* START *

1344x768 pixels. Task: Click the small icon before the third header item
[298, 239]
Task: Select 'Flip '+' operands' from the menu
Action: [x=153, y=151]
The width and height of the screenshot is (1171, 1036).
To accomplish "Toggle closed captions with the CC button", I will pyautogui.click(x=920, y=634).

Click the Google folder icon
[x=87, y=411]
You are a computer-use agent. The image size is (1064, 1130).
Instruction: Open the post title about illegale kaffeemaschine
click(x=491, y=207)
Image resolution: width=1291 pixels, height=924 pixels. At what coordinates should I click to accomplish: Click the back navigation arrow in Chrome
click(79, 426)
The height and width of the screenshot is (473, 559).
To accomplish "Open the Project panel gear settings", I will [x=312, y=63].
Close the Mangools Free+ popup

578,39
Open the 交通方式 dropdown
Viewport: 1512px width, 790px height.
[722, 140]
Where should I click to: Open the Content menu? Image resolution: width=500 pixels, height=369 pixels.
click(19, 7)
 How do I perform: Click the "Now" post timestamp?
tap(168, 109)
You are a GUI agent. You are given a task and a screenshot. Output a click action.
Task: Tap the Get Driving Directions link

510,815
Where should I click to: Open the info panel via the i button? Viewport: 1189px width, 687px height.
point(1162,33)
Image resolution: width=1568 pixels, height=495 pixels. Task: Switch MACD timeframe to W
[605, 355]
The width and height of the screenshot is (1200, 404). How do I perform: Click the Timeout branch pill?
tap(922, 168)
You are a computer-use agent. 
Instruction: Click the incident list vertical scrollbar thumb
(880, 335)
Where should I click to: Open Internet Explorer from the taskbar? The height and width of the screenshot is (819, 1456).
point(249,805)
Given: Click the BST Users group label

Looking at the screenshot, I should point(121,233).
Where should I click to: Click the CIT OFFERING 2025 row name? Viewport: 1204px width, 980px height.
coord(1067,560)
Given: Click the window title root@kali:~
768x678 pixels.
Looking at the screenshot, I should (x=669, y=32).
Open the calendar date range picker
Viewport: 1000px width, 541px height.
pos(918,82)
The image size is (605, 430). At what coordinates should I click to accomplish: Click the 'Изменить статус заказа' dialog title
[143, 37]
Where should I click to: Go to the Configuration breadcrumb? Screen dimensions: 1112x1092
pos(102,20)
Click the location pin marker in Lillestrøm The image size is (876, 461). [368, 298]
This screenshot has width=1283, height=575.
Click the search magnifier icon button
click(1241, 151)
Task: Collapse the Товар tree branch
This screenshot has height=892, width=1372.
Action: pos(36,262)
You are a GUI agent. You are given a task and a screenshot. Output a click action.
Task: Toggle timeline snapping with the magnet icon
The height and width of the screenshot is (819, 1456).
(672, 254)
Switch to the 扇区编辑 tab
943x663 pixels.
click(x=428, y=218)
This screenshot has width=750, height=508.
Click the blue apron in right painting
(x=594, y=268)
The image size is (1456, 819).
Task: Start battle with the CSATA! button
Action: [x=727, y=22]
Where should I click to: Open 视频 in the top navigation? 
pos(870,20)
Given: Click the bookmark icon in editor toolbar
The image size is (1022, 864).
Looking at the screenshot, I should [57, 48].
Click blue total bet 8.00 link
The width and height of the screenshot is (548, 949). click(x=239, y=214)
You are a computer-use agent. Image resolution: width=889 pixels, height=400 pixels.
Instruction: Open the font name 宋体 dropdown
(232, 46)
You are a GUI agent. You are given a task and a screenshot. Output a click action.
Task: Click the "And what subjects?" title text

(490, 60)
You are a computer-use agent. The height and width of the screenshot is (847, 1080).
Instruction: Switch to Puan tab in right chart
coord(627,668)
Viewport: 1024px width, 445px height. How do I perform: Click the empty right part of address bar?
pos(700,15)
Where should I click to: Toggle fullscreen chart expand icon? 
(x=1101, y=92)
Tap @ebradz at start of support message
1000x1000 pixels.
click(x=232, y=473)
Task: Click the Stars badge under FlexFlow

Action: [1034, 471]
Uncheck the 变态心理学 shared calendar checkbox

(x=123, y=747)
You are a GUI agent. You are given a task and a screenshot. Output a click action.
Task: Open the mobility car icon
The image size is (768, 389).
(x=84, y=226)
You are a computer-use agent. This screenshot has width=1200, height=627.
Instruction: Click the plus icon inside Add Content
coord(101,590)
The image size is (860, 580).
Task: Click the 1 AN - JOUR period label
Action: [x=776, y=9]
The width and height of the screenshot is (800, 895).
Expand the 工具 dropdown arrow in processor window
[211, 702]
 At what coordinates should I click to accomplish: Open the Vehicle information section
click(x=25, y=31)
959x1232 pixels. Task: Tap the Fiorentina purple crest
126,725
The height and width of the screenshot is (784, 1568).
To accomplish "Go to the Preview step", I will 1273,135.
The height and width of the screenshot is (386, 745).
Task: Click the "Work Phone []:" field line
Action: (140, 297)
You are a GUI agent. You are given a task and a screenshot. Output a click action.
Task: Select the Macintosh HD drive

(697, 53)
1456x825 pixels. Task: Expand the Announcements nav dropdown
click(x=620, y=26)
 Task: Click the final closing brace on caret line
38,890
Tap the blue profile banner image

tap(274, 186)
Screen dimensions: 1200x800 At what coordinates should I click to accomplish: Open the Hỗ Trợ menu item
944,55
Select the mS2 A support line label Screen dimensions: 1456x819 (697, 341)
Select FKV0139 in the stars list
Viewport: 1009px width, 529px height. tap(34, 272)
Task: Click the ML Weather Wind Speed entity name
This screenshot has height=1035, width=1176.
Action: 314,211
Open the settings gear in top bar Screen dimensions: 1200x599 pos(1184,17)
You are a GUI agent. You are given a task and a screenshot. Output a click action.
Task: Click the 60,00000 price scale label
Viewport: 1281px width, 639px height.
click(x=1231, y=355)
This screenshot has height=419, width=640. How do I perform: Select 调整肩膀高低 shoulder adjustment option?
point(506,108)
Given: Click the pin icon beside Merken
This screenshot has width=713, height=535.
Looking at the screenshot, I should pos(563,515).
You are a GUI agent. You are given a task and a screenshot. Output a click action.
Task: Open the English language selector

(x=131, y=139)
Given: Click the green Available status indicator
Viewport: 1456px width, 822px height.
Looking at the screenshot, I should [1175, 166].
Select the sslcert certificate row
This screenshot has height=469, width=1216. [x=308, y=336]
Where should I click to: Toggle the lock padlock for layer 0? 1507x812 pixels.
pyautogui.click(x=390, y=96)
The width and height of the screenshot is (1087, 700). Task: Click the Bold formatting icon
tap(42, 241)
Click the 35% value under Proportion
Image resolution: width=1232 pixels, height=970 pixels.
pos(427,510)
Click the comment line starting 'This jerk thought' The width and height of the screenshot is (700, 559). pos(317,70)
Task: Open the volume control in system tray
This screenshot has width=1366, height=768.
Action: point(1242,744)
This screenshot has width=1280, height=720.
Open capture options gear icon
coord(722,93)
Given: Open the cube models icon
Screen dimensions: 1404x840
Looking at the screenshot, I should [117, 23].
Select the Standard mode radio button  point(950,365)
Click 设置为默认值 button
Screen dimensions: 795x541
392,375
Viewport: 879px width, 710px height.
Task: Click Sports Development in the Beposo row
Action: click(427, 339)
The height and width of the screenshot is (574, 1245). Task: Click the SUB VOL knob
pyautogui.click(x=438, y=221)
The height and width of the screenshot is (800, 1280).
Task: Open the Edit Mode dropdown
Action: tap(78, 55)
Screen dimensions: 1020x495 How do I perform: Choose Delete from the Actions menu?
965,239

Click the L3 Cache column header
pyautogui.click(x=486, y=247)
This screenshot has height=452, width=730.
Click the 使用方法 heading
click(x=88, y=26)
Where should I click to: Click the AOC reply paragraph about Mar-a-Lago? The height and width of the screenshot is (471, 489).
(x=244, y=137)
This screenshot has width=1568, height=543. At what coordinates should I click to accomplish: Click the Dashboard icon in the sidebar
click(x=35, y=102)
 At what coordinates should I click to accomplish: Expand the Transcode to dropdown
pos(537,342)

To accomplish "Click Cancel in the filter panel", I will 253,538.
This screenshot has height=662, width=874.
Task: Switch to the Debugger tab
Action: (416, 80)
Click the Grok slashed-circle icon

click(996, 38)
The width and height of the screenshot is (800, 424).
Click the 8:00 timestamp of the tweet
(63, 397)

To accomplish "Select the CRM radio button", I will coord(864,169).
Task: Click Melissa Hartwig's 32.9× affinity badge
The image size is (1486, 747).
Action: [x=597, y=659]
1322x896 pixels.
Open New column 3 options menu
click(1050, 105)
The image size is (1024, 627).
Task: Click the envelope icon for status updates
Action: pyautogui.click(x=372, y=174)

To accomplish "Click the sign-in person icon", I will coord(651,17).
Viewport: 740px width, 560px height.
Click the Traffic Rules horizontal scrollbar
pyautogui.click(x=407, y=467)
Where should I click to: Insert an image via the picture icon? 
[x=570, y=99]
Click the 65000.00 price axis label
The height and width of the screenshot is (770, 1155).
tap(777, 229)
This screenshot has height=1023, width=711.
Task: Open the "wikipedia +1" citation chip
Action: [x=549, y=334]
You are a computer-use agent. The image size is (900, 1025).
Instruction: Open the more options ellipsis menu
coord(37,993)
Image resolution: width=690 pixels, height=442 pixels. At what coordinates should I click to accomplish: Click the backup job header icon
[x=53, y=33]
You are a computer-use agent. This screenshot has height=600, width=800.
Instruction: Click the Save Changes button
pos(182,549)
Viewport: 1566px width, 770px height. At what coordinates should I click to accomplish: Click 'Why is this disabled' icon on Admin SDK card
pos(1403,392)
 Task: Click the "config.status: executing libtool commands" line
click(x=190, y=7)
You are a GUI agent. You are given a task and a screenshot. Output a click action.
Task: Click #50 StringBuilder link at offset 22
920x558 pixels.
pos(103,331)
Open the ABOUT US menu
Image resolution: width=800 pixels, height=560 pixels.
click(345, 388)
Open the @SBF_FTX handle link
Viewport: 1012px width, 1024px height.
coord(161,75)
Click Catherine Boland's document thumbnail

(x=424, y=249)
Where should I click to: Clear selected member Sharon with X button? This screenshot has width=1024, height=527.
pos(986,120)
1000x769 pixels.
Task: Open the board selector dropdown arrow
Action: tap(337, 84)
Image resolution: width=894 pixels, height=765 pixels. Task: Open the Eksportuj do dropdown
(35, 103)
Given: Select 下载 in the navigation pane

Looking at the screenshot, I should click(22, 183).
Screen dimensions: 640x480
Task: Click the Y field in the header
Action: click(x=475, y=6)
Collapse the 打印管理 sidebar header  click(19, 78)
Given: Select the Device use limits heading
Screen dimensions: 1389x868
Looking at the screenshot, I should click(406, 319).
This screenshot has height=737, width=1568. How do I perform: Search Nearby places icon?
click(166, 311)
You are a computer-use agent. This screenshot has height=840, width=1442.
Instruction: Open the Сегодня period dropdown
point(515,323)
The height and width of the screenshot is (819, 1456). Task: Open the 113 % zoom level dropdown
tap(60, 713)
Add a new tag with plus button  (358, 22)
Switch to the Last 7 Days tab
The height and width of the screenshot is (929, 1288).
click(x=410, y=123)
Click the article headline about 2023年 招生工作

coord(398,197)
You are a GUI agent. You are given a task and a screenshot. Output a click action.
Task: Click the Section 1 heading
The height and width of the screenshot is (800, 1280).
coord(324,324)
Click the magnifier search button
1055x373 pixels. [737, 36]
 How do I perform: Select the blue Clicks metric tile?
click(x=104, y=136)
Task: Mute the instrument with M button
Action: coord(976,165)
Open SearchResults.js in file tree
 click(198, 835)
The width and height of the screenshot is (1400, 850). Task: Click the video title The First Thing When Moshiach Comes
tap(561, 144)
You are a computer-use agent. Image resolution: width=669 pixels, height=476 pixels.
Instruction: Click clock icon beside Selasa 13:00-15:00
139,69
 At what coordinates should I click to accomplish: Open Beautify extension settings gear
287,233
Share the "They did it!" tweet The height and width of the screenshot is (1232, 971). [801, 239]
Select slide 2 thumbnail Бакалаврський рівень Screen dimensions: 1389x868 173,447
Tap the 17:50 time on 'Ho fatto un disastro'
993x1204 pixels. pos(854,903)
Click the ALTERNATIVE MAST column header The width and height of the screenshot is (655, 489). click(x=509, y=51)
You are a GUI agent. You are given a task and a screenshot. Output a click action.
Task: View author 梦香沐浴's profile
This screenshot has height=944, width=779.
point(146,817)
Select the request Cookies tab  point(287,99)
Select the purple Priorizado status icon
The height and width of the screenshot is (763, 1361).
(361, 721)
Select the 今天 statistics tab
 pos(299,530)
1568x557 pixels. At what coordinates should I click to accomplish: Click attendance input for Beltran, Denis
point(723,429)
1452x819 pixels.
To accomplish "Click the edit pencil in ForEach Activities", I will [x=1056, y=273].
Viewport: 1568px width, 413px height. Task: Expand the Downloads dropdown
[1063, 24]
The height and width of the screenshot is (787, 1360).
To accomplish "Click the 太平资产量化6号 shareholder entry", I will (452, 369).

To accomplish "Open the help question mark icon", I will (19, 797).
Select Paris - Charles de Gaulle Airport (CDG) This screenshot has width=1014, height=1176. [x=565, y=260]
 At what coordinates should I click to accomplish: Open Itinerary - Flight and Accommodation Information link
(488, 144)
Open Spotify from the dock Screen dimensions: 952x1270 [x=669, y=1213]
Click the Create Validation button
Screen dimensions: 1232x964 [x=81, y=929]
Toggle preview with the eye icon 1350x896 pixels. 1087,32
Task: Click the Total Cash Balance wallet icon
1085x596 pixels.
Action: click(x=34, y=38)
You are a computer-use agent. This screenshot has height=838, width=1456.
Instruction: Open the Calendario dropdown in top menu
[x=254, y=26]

* END *

▶ _Description of the task_
Reproduce the lines of the records verbatim, beginning at the line that contains "1322x896 pixels." and stopping after the line that contains "Action: [x=549, y=334]".

▶ _Final answer_
1322x896 pixels.
Open New column 3 options menu
click(1050, 105)
The image size is (1024, 627).
Task: Click the envelope icon for status updates
Action: pyautogui.click(x=372, y=174)

To accomplish "Click the sign-in person icon", I will coord(651,17).
Viewport: 740px width, 560px height.
Click the Traffic Rules horizontal scrollbar
pyautogui.click(x=407, y=467)
Where should I click to: Insert an image via the picture icon? 
[x=570, y=99]
Click the 65000.00 price axis label
The height and width of the screenshot is (770, 1155).
tap(777, 229)
This screenshot has height=1023, width=711.
Task: Open the "wikipedia +1" citation chip
Action: [x=549, y=334]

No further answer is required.